There’s an energetic wisdom possessing every word of “Refine Me,” a new single and video from Harrisburg, Penn./Washington D.C. post-hardcore quintet Don’t Sleep. When the group’s frontman Dave Smalley sings, “You can wound but you can never kill me/You want me in a prison/Of your misconception/But I’ll keep breaking free/From your deception,” self-empowerment becomes the message and the means to rise above.
“Refine Me” is more a personal mantra than it is a political rant—part-Sun Tzu, part-Black Flag in its ruminations on gaining strength through facing adversity in life head on. Or as Smalley states: “It is important to be forged and refined by the flames of adversity. Let your enemies make you stronger.”
Smalley’s anthemic whooaaas and guttural voice project a lifetime of experience in hardcore—he sang with the brawny “Boston Crew” outfit DYS, in Washington D.C. He did a stint leading guitarist Brian Baker’s post-Minor Threat group Dag Nasty, and in Los Angeles he fronted the post-Descendents outfit ALL. He also sings with the recently rekindled L.A. hardcore staple Down By Law. Smalley’s presence alone embodies American hardcore’s melodic DNA. In “Refine Me,” his words are imbued with everlasting depth, resilience, and an openness that allows anyone within earshot to connect the dots and find their own meaning.
“One of the label guys suggested these words are important in today’s environment of folks struggling to ensure every person is treated with dignity and respect,” Smalley says. “I wrote the lyrics last year, and it’s really about personal struggle and overcoming that terrible feeling of betrayal, and coming out stronger on the other side. But if it applies to today, and can give someone hope to come through this current moment looking to be stronger and forged by today’s heat, I’m all for it,” he adds. “The best lyrics are the timeless ones, where the words impact the listener as a human being, but also can be applied to our human family as a whole, and apply to the world. Hopefully this song counts.”

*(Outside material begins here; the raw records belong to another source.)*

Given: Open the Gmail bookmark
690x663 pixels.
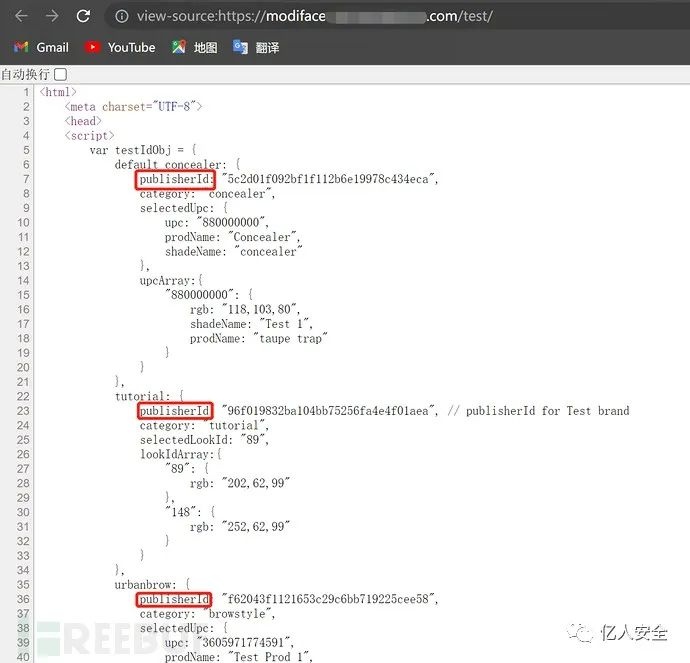Looking at the screenshot, I should pos(41,48).
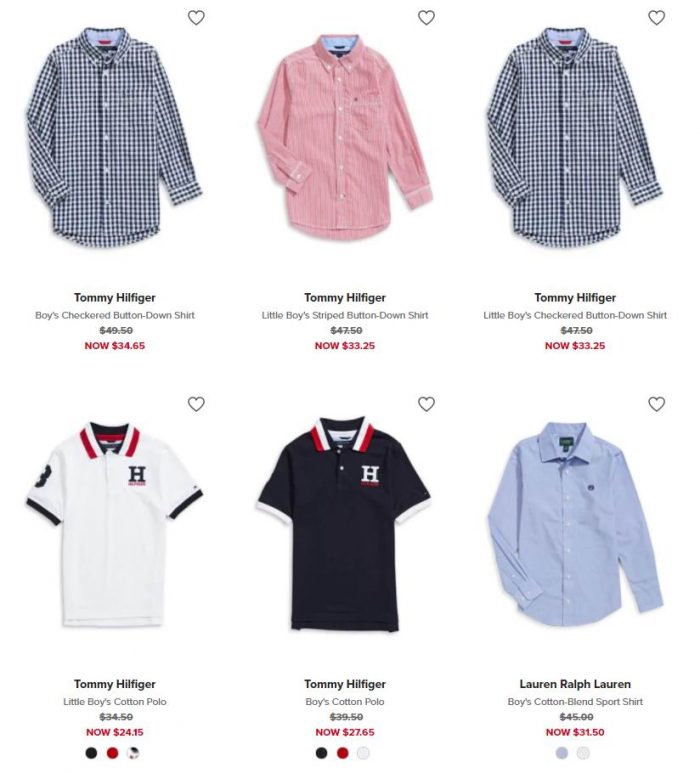Click Lauren Ralph Lauren brand name

tap(575, 684)
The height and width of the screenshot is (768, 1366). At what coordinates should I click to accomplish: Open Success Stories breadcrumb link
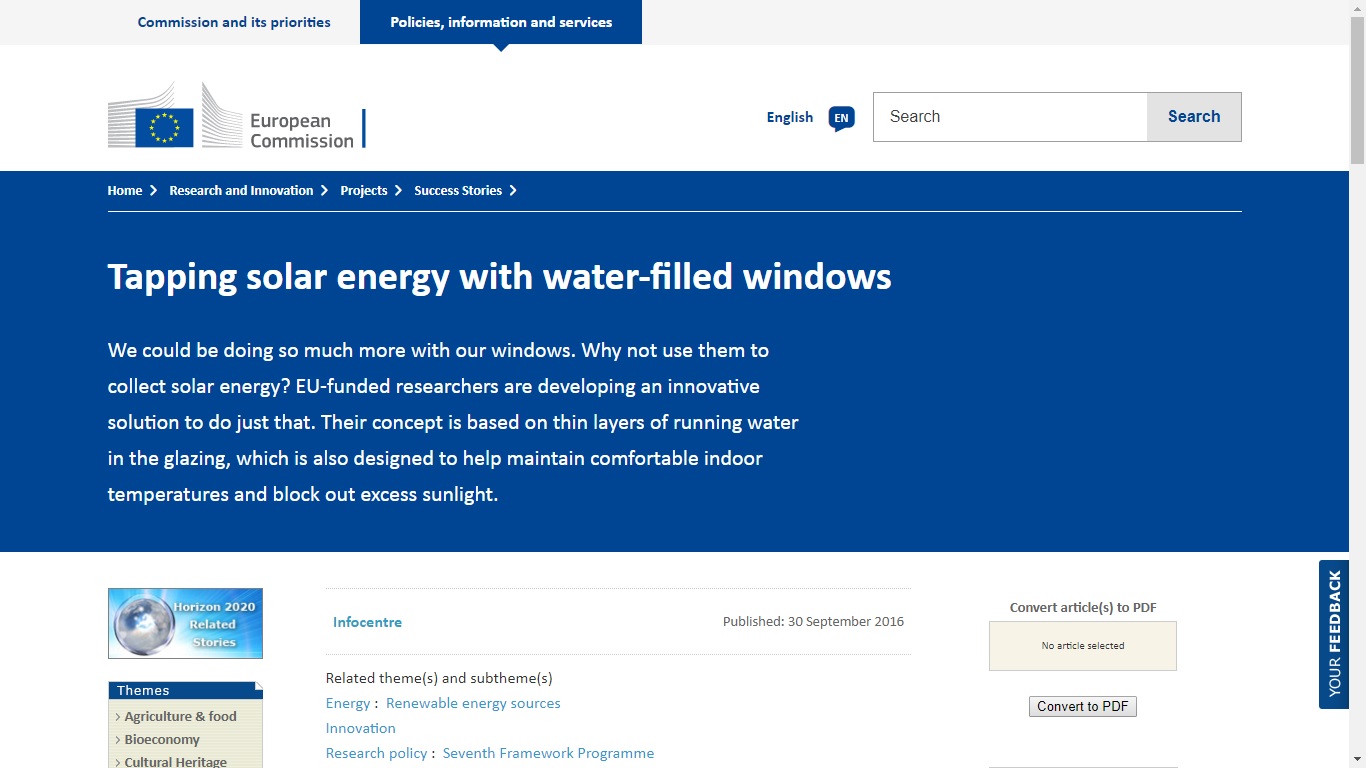pos(458,191)

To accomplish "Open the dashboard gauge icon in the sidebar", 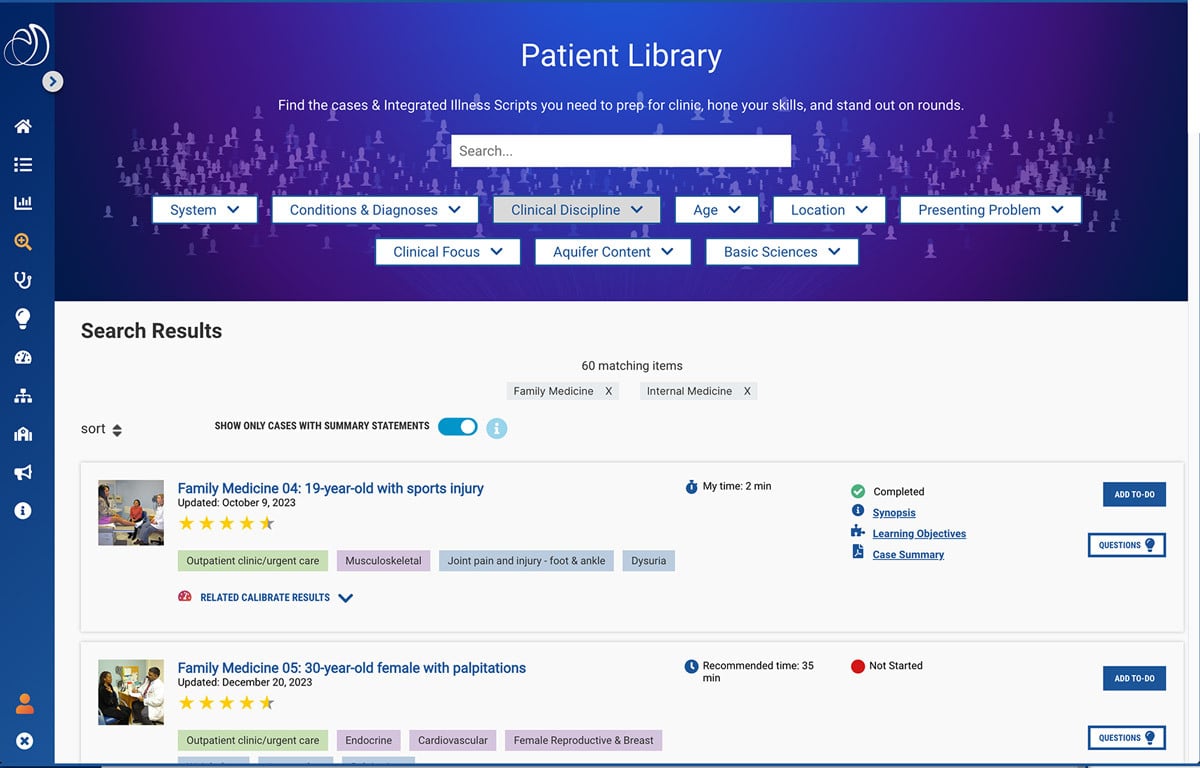I will click(25, 356).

In 2017, Don’t Sleep came out of the gate strong with the arrival of a self-titled EP (Unity Worldwide), followed a year later by the Bring The Light 7-inch (Reaper Records). The group hit the ground running with a string of Warped Tour dates, sharing stages with legacy harcore acts such as Sick Of It All, Madball, and Hare Krishna juggernaut Shelter. But after piquing so many ears the group has remained somewhat in the shadows. Of course, in 2018 Smalley was busy putting together Down By Law’s latest album All In (Kung Fu Records). He also releasedJoin The Outsiders (Little Rocket), the debut album from a new group he fronts with Spanish and Argentinian musicians dubbed Dave Smalley & the Bandoleros.
For Don’t Sleep, however, the downtime has been anything but idle. “Refine Me” heralds the September 4 arrival of the group’s debut full-length, Turn The Tide(Mission Two Entertainment). Smalley, alongside bass player Garrett Rothman, drummer Jim Bedorf, and guitarists Tom McGrath and Tony Bavaria have crafted a sound that expands beyond the tropes of classic hardcore with a balance of muscular riffs and angular rhythms over Smalley’s lyrical ruminations.
It’s a fresh take for a group that’s well aware of its hardcore roots, but isn’t willing to stay in one place for too long, or dwell on the past—literally and figuratively speaking. When the group hits its stride here, the music takes shape amid a powerful yet understated blend of visceral hooks and sophisticated instincts—the sound of five players going all in.
A laundry list of producers and engineers contributed to the album including Carson Slovak and Grant McFarland (August Burns Red), Walter Schreifels (Gorilla Biscuits, Quicksand, Youth of Today), Matt Holmes, and Battery singer Brian McTernan. The result is a sound that Smalley says was “a catharsis and a challenge” fleshing out. “It’s one I hope will have the same kind of impact for people that classic albums had for me when I was coming up.”
“Refine Me” offers just a glimpse at this new melodic identity the group has honed with Turn The Tide, promising a purgative and empowering blast of songs that are hellbent on a brighter future.